* [AVAILABLE DATA]:
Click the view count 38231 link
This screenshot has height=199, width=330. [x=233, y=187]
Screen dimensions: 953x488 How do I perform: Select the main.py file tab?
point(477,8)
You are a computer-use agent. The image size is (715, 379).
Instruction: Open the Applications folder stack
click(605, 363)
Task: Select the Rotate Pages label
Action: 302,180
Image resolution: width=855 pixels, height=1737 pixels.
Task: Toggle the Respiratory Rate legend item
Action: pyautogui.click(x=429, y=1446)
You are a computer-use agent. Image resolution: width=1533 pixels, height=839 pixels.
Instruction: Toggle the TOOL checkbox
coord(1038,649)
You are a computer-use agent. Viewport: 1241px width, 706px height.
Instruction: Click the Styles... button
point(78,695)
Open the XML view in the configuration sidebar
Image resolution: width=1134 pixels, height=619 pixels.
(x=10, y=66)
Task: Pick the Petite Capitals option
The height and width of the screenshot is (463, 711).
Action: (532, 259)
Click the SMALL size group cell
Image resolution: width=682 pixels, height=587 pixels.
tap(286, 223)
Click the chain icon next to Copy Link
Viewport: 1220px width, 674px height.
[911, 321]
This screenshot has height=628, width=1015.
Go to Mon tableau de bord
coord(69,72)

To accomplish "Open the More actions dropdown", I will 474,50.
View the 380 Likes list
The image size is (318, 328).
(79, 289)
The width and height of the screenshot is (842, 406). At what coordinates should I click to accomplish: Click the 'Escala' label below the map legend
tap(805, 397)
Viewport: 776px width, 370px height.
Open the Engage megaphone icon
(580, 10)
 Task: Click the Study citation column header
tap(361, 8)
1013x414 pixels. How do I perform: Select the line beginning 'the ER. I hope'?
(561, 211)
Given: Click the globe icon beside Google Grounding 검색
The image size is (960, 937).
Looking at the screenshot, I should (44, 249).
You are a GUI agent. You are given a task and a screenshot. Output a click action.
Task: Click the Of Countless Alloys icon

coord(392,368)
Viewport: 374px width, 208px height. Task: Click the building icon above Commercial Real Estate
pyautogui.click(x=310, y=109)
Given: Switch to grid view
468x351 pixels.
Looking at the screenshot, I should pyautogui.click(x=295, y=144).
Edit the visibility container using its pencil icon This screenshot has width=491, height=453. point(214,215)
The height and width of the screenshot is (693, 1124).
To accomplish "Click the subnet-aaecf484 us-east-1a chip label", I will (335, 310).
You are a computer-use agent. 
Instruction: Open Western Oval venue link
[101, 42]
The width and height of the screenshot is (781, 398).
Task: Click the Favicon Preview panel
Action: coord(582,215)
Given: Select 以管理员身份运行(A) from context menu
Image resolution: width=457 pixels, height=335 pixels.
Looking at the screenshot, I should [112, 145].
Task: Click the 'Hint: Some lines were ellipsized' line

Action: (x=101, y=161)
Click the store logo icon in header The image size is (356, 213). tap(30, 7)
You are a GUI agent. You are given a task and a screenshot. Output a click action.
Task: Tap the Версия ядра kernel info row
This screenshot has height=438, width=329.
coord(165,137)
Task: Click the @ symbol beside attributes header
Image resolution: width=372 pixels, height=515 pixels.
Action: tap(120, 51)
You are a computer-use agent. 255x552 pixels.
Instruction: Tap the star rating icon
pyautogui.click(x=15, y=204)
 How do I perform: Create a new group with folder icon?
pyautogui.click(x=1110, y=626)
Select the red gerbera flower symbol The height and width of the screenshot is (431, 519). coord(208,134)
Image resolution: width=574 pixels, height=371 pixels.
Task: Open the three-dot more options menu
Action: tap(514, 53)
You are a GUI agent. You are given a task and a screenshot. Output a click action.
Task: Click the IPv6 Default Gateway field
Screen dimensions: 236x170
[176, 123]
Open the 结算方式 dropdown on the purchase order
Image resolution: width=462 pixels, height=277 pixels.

* [ASSIGNED TASK]:
What is needed is a word-for-word restatement of every line from the one with "Image resolution: width=372" to the end of the entries above.

* [EXPECTED ANSWER]:
Image resolution: width=372 pixels, height=515 pixels.
Action: tap(120, 51)
You are a computer-use agent. 255x552 pixels.
Instruction: Tap the star rating icon
pyautogui.click(x=15, y=204)
 How do I perform: Create a new group with folder icon?
pyautogui.click(x=1110, y=626)
Select the red gerbera flower symbol The height and width of the screenshot is (431, 519). coord(208,134)
Image resolution: width=574 pixels, height=371 pixels.
Task: Open the three-dot more options menu
Action: tap(514, 53)
You are a GUI agent. You are given a task and a screenshot. Output a click action.
Task: Click the IPv6 Default Gateway field
Screen dimensions: 236x170
[176, 123]
Open the 结算方式 dropdown on the purchase order
Image resolution: width=462 pixels, height=277 pixels.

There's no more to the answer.